Segment Open
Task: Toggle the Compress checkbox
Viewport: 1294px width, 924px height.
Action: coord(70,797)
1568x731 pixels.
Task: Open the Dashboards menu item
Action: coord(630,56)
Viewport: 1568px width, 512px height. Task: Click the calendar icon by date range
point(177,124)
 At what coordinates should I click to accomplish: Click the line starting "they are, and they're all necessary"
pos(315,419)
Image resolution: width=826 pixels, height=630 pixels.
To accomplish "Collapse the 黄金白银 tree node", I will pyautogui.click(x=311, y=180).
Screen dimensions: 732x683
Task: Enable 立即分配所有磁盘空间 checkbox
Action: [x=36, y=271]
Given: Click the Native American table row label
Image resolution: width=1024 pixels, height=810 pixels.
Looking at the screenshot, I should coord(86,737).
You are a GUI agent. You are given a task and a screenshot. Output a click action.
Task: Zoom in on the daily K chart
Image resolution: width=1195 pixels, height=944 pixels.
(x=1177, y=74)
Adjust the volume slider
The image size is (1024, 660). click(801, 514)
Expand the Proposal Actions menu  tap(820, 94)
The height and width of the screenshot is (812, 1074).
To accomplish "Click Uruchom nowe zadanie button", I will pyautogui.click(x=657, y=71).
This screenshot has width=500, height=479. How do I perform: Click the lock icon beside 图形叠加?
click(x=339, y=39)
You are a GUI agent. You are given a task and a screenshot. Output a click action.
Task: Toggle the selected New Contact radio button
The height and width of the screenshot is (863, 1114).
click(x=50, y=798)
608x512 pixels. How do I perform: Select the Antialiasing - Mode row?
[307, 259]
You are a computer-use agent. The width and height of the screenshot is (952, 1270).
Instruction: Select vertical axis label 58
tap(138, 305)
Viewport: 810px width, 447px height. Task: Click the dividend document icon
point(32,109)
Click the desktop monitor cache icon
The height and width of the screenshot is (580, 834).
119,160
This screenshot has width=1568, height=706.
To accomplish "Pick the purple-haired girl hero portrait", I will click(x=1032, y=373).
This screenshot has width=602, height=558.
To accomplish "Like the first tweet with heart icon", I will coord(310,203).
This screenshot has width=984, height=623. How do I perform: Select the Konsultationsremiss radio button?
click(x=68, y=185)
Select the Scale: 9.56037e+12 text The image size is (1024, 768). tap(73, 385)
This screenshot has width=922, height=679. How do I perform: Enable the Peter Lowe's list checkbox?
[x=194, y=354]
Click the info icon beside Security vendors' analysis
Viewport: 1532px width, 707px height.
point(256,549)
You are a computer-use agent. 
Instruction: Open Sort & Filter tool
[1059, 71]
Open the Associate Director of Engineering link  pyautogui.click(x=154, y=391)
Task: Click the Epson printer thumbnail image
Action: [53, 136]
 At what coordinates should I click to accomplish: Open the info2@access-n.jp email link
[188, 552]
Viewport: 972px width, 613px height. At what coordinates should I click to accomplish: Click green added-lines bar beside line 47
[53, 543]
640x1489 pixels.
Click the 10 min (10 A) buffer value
Segment Closed
> [TASK DETAILS] This calls for an exact transcription of every entry above.

> [RESULT BELOW]
Task: Toggle the Compress checkbox
Viewport: 1294px width, 924px height.
Action: coord(70,797)
1568x731 pixels.
Task: Open the Dashboards menu item
Action: coord(630,56)
Viewport: 1568px width, 512px height. Task: Click the calendar icon by date range
point(177,124)
 At what coordinates should I click to accomplish: Click the line starting "they are, and they're all necessary"
pos(315,419)
Image resolution: width=826 pixels, height=630 pixels.
To accomplish "Collapse the 黄金白银 tree node", I will pyautogui.click(x=311, y=180).
Screen dimensions: 732x683
Task: Enable 立即分配所有磁盘空间 checkbox
Action: [x=36, y=271]
Given: Click the Native American table row label
Image resolution: width=1024 pixels, height=810 pixels.
Looking at the screenshot, I should coord(86,737).
You are a GUI agent. You are given a task and a screenshot. Output a click action.
Task: Zoom in on the daily K chart
Image resolution: width=1195 pixels, height=944 pixels.
(x=1177, y=74)
Adjust the volume slider
The image size is (1024, 660). click(801, 514)
Expand the Proposal Actions menu  tap(820, 94)
The height and width of the screenshot is (812, 1074).
To accomplish "Click Uruchom nowe zadanie button", I will pyautogui.click(x=657, y=71).
This screenshot has width=500, height=479. How do I perform: Click the lock icon beside 图形叠加?
click(x=339, y=39)
You are a GUI agent. You are given a task and a screenshot. Output a click action.
Task: Toggle the selected New Contact radio button
The height and width of the screenshot is (863, 1114).
click(x=50, y=798)
608x512 pixels. How do I perform: Select the Antialiasing - Mode row?
[307, 259]
You are a computer-use agent. The width and height of the screenshot is (952, 1270).
Instruction: Select vertical axis label 58
tap(138, 305)
Viewport: 810px width, 447px height. Task: Click the dividend document icon
point(32,109)
Click the desktop monitor cache icon
The height and width of the screenshot is (580, 834).
119,160
This screenshot has width=1568, height=706.
To accomplish "Pick the purple-haired girl hero portrait", I will click(x=1032, y=373).
This screenshot has width=602, height=558.
To accomplish "Like the first tweet with heart icon", I will coord(310,203).
This screenshot has width=984, height=623. How do I perform: Select the Konsultationsremiss radio button?
click(x=68, y=185)
Select the Scale: 9.56037e+12 text The image size is (1024, 768). tap(73, 385)
This screenshot has width=922, height=679. How do I perform: Enable the Peter Lowe's list checkbox?
[x=194, y=354]
Click the info icon beside Security vendors' analysis
Viewport: 1532px width, 707px height.
point(256,549)
You are a computer-use agent. 
Instruction: Open Sort & Filter tool
[1059, 71]
Open the Associate Director of Engineering link  pyautogui.click(x=154, y=391)
Task: Click the Epson printer thumbnail image
Action: [53, 136]
 At what coordinates should I click to accomplish: Open the info2@access-n.jp email link
[188, 552]
Viewport: 972px width, 613px height. At what coordinates should I click to accomplish: Click green added-lines bar beside line 47
[53, 543]
640x1489 pixels.
Click the 10 min (10 A) buffer value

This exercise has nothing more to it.